Data on locating visible targets:
* Start *

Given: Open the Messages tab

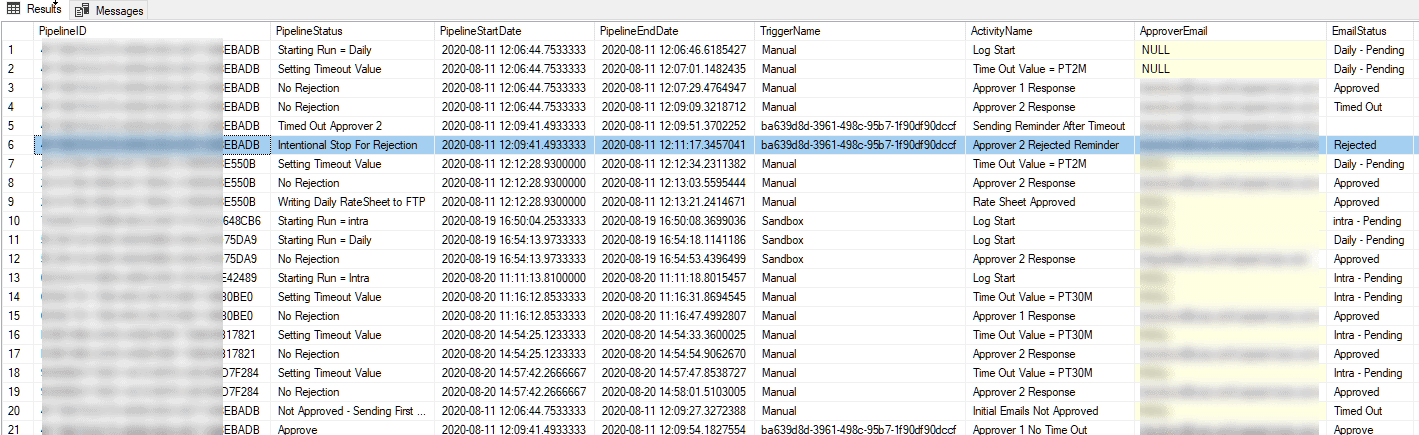Looking at the screenshot, I should click(x=118, y=11).
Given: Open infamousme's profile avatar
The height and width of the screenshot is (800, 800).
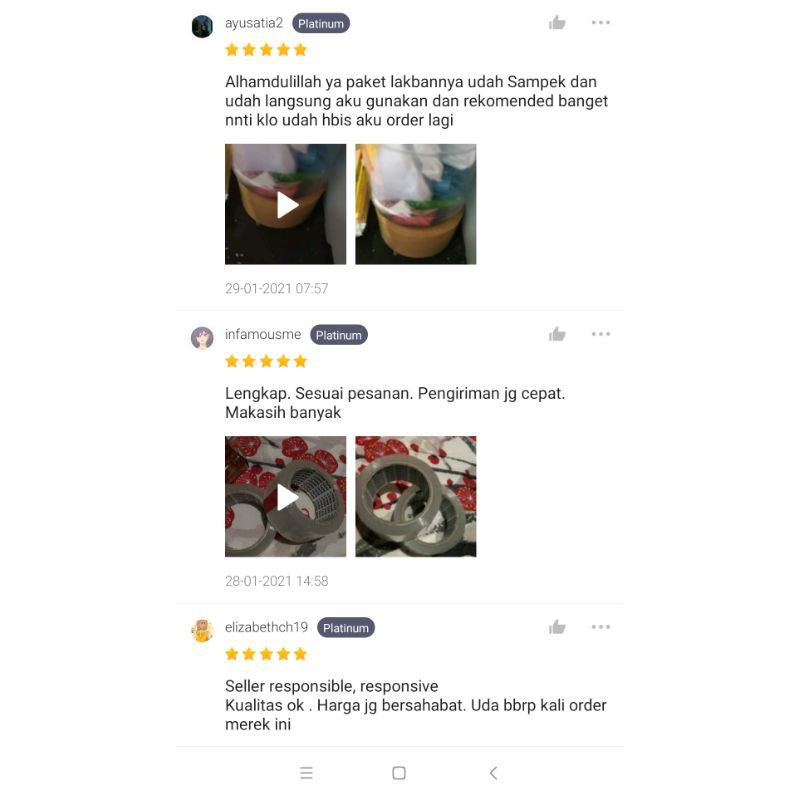Looking at the screenshot, I should click(x=202, y=338).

* End *

Description of the task
Please reproduce the lines of the entries, from the line containing "Given: Open infamousme's profile avatar" through the last line of the entries, inclusive, and leave the pictures out.

The output
Given: Open infamousme's profile avatar
The height and width of the screenshot is (800, 800).
Looking at the screenshot, I should click(x=202, y=338).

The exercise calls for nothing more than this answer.